As I sat and listened to this guy talk, it was painfully clear why no one bothered. It was a disgusting reminder why I didn't bother. I had talked to the guy before, but never in this proximity. I never enjoyed talking to him because I thought he was a dirt bag, but now that I'm aware of this retched gas that permeates from within, I will do everything in my power to avoid any and all communication.

In high school, I knew guys that had horrendous breath and I was always amazed that it didn't affect their relationships with girls. Unlike the aforementioned douchebag, these guys were genuinely nice people. They were funny and smart. They could contribute to the conversation without creeping everyone out. They had the confidence to get girls, but I could never understand how a girl could voluntarily kiss something so vile and repugnant. I could hardly talk to the guys without holding my breath and riding in the same vehicle with them was torturous. They always minded their personal distance from people, but to be in a relationship with a girl means that distance doesn't exist. How could a kiss be anything short of making out with a dumpster?
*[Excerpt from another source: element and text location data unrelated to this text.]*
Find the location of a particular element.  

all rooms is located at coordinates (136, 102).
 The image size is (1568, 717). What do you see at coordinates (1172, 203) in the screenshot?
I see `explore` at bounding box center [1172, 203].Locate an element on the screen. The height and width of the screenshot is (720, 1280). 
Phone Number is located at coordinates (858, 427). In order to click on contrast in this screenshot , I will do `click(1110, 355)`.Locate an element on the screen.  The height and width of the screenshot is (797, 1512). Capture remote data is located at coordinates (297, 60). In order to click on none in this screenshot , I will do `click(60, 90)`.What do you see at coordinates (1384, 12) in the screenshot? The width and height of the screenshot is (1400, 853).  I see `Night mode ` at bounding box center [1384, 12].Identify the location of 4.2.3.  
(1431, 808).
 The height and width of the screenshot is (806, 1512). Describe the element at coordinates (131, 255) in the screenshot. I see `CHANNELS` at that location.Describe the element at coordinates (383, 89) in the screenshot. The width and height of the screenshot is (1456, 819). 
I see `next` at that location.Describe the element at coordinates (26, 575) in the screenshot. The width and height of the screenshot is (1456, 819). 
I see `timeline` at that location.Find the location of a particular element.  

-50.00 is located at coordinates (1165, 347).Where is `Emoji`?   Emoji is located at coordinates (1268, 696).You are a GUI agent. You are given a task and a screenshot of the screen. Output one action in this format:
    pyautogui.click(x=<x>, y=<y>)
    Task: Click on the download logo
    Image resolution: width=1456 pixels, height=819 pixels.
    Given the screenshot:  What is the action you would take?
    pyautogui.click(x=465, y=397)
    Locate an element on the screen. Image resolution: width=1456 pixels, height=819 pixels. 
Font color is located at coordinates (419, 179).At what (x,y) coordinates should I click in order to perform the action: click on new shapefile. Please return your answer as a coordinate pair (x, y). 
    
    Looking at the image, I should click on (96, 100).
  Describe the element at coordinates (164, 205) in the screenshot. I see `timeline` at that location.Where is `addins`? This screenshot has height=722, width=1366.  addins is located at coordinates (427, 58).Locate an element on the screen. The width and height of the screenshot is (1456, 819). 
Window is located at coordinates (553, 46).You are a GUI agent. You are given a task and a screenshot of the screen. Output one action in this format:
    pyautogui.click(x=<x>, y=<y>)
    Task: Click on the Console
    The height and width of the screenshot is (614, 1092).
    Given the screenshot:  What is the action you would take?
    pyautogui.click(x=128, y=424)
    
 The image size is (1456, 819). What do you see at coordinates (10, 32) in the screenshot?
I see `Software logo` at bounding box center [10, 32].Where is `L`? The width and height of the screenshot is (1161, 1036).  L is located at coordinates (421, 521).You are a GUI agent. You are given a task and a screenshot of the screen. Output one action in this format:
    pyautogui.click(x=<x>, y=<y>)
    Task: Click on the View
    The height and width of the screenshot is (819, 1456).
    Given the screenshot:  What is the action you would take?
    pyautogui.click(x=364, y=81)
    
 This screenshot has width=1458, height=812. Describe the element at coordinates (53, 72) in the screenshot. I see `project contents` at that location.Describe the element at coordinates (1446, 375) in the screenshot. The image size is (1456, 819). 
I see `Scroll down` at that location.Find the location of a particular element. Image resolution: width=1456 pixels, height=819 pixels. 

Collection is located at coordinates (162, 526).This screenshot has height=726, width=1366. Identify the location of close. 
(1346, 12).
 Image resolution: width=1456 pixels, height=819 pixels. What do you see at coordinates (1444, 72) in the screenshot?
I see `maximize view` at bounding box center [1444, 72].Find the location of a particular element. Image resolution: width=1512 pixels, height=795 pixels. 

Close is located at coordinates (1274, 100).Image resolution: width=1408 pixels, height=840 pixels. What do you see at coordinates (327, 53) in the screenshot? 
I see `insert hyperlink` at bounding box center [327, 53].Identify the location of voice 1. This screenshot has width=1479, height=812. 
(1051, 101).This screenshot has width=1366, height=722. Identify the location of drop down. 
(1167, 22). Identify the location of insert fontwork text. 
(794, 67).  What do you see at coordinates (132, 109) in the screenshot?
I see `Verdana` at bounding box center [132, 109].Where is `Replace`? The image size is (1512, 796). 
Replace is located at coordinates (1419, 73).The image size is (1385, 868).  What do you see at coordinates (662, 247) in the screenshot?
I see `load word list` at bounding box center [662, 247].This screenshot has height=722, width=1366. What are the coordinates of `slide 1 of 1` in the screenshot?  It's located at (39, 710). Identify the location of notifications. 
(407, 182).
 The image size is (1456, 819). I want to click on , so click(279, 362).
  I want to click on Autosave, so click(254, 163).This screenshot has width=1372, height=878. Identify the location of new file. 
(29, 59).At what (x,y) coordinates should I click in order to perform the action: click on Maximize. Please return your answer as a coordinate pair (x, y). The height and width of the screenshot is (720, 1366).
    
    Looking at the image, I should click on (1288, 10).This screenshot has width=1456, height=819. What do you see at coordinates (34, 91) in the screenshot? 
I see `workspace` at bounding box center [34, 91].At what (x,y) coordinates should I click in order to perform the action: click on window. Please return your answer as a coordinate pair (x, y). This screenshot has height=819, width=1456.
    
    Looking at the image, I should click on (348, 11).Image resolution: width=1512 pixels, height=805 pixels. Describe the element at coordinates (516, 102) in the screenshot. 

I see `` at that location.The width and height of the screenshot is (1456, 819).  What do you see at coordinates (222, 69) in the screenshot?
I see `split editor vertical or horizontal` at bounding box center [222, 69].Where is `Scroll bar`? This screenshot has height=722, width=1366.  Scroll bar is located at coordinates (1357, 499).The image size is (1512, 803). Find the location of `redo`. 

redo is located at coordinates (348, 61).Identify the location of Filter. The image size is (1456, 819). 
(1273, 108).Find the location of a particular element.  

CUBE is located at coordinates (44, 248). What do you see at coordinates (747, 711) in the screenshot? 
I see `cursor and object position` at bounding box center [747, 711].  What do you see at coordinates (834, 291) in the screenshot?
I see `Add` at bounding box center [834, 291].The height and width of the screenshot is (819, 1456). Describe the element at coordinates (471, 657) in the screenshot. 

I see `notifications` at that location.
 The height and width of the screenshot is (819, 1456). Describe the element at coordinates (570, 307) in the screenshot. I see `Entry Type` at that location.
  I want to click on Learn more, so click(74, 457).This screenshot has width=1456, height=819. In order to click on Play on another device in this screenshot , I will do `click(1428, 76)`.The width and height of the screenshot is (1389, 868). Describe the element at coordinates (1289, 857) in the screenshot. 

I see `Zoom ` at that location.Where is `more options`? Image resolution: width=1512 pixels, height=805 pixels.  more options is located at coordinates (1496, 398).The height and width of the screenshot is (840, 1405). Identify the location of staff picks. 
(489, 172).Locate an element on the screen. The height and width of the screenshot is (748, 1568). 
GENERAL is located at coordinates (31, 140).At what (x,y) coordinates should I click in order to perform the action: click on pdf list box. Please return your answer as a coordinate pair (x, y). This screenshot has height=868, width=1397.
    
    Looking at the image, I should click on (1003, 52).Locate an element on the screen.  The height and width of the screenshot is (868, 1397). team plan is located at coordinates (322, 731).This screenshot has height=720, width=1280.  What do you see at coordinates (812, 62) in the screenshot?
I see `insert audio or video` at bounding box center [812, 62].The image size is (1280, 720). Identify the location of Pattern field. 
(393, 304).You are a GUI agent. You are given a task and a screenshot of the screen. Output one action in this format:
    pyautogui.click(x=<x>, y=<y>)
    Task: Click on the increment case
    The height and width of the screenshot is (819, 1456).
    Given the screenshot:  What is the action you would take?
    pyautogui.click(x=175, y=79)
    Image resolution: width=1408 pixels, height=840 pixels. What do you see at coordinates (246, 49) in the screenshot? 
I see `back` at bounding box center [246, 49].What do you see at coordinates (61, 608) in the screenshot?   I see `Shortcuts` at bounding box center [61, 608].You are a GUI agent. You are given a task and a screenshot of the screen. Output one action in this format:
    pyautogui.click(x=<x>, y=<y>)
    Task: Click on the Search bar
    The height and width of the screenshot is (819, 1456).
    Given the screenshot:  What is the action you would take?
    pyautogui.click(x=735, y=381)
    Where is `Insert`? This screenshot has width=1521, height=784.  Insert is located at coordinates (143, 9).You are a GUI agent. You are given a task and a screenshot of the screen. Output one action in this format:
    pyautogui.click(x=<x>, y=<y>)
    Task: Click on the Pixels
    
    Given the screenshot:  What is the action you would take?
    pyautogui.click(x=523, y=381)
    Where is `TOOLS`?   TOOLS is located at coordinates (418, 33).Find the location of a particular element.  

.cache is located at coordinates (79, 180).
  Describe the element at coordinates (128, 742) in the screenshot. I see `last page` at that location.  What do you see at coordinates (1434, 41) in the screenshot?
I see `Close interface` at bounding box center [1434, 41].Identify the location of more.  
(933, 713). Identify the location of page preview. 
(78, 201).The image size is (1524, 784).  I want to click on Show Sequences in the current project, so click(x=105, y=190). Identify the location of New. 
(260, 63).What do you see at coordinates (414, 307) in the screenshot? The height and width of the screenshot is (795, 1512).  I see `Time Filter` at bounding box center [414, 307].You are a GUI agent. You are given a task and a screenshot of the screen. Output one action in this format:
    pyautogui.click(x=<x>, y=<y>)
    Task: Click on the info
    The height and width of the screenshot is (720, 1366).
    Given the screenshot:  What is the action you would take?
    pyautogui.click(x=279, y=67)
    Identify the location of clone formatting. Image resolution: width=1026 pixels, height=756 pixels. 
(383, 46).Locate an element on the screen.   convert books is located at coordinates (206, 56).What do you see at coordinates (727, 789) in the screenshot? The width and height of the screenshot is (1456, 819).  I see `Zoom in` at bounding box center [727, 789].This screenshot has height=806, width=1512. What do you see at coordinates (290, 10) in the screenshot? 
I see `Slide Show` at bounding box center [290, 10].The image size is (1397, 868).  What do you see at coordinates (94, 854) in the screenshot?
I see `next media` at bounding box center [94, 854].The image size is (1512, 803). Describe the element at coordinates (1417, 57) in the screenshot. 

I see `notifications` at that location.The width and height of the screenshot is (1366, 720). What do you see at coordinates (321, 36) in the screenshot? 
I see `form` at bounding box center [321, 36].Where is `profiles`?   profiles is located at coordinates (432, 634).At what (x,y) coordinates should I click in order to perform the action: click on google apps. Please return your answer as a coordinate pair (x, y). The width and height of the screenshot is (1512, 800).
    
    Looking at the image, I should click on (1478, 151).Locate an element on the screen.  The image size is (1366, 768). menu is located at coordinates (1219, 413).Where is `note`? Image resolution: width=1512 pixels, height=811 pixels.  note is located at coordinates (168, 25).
Maybe the old adage is true; love is blind. Then again, doesn't that go hand in hand with the expression, beauty is in the eye of the beholder which means both of these cliches are purely physical? Love is blind. It doesn't see, but it sure as hell can smell! I have an extreme lack of experience in the field of love so maybe love is blind to all including scent. All I know is that when Turd Ferguson opened his mouth and the cloud of hot, damp air billowed out and sank into the pores of my face I nearly fainted. If I ever find myself in the presence of a lady friend with that kind of exhalation, I won't care how good she looks. I won't be going in for the lip lock.

1 comment:

  1. Now I'm gonna think about this all night, every time I see this guy. Ugh. It's all painfully true, though.